Regular daily exercise has anti-inflammatory and protective effects against cardiovascular diseases and leads to a decrease in serum CRP (
30). The possible mechanism of the decrease in CRP levels after exercise may be due to the decrease in the concentration of interleukins after repeated exercise. One of the cytokines is IL-6, which is secreted by adipose tissue and stimulates liver cells to produce CRP (
7). PTX3 is secreted in inflammation and various types of cells, including skeletal muscle, monocytes, macrophages, endothelial cells, and smooth muscle cells, as well as in atherosclerotic wounds (
31).
The main stimulus for the production of PTX3 in the human body is TNF-α. TNF-α plasma levels decrease due to long-term exercise; therefore, decreasing the levels of TNF-α will decrease the levels of PTX3. On the other hand, regular and long-term sports activity limits myeloperoxidase produced by neutrophilsm. Myeloperoxidase is secreted from myeloid cells in neutrophils, and its excessive production causes atheroma formation, rupture of atherosclerotic plaques, and acute coronary events.
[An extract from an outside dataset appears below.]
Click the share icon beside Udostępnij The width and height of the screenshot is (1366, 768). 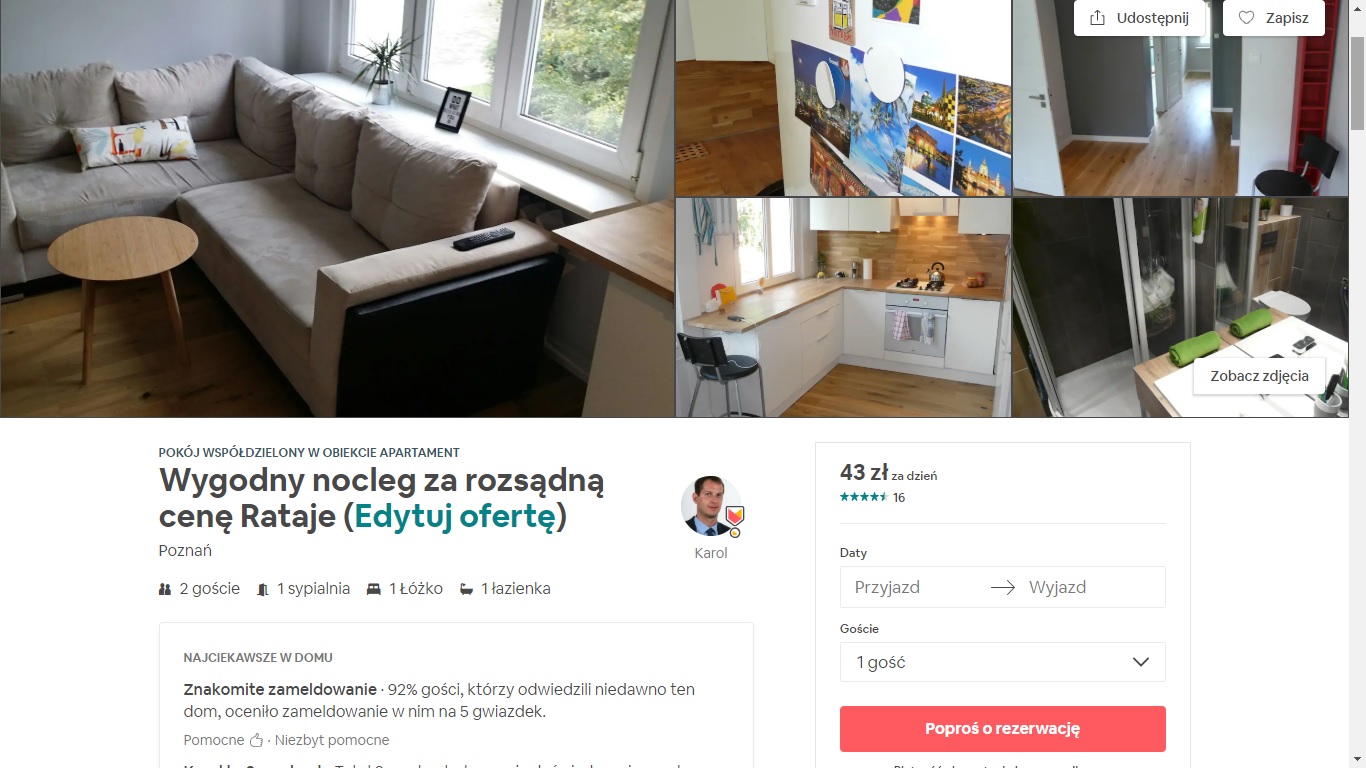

Therefore, the limitation of myeloperoxidase as a result of long-term sports activity reduces the production of PTX3 by neutrophils. In addition, regular exercise reduces the capacity of monocytes to release PTX3 (
32).
In relation to reducing the levels of vascular adhesion molecules due to interval training, it should be said that interval training decreased the production of TNF-α by increasing the activity of the sympathetic system and increasing anti-inflammatory cytokines. Due to the fact that the secretion of adhesion molecules is stimulated due to the increase in the secretion of inflammatory cytokines, the reduction of pro-inflammatory factors reduces the release of chemical mediators and the reduction of pro-inflammatory transcription factors, such as nuclear factor kappa (NF-Kβ), which can be effective in modulating vascular inflammation, and, subsequently, the concentration of adhesive molecules will decrease (
33). Another mechanism includes the release of catecholamines in the blood circulation after exercise, in a manner that, with the increase of epinephrine, usually the serum levels of adherent cells decrease (
34). In addition, the beneficial effects of exercise on endothelial function include the increase of plasma HDL-c levels, which can lead to the release of prostacyclin-2 (PGL-2) from muscle cells and prevent plaque accumulation and reduce vascular adhesion molecules in the body (
35).
5.1. Conclusions
Induction of fructose diet-induced metabolic syndrome in male Wistar rats, and this metabolic syndrome significantly increased the plasma levels of PTX3, VACM-1, and CRP. However, eight weeks of interval training significantly reduced the plasma levels of PTX3, VACM-1, and CRP in rats with metabolic syndrome.